When Alex Tsebelis founded No Agency in 2016, the landscape of New York fashion looked notably different. The excitement surrounding brands like Hood by Air and Eckhaus Latta was just beginning to swell, as incubator schemes at MADE and VFILES cultivated a well-tended garden of newgen designers. “For young people in New York today, the institutions that existed when we first dreamt of working in fashion or working in the arts no longer exist,” Tsebelis says, which is why No Agency has come up with a radical plan of action: to quit New York Fashion Week for good.
“Well, not exactly quitting but going forward we won’t be accepting any payment from NYFW shows.” As a model booker, it may seem like a counterproductive scheme, but it’s all part of Tsebelis’ aspirations to disentangle fashion week from its commercial partners – he jokingly refers to the whole thing as “WME/IMG’s sportified BMW fashion week on Apple TV”. According to the founder, the models share his ethos and needed little convincing to work for free. “They are all excited to work on their friends’ shows for trade, and pleased to not have to worry about shows, castings, and fittings for things that were less exciting,” he says.
Though Tsebelis is wary of its organisers, he is careful not to criticise anyone who is working “to keep NYFW vital,” adding that “more designers are showing in Europe over New York than ever, and Tom Ford, who is the chairman of the CFDA, is again not showing… which says a lot.” The founder’s decision to debut the news in The Drunken Canal, an independent New York newspaper, represents a wider initiative to “build our own infrastructure for representation”. He reiterates that by absconding (kind of) from the traditional running of fashion week, No Agency is proving its love for the city. “In order for New York Fashion Week to survive and grow we have to make the conscious choice not to see it as a commercial endeavour but instead a cultural endeavour, and something we have to shepherd.”

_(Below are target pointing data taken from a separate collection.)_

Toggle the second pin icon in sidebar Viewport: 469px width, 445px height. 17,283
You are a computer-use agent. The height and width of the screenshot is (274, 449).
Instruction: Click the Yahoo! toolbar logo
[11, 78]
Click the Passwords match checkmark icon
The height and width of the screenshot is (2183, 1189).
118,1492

Of course, No Agency rarely plays by the book. It’s previous show packages have consisted of buck wild fashion films, DIY zines, and AR walk-through worlds. This year’s initiative continues the conversation, railing against the break-neck industrialisation of the industry. “If a designer said that they were quitting New York Fashion Week, which they have said, and have been saying, like Marc Jacobs or Thom Browne or Rodarte, or Vaquera, no one would be surprised,“ he says. “In order to really revitalise NYFW, an organisation or network beyond the CFDA needs to exist that can truly support emerging designers and draw designers from fashion schools in Europe and help American designers reach a real audience,” he concludes. “It’s not about the hypothetical of ’What would you do if you were in charge.’ We are in charge. That’s why we’re doing this.”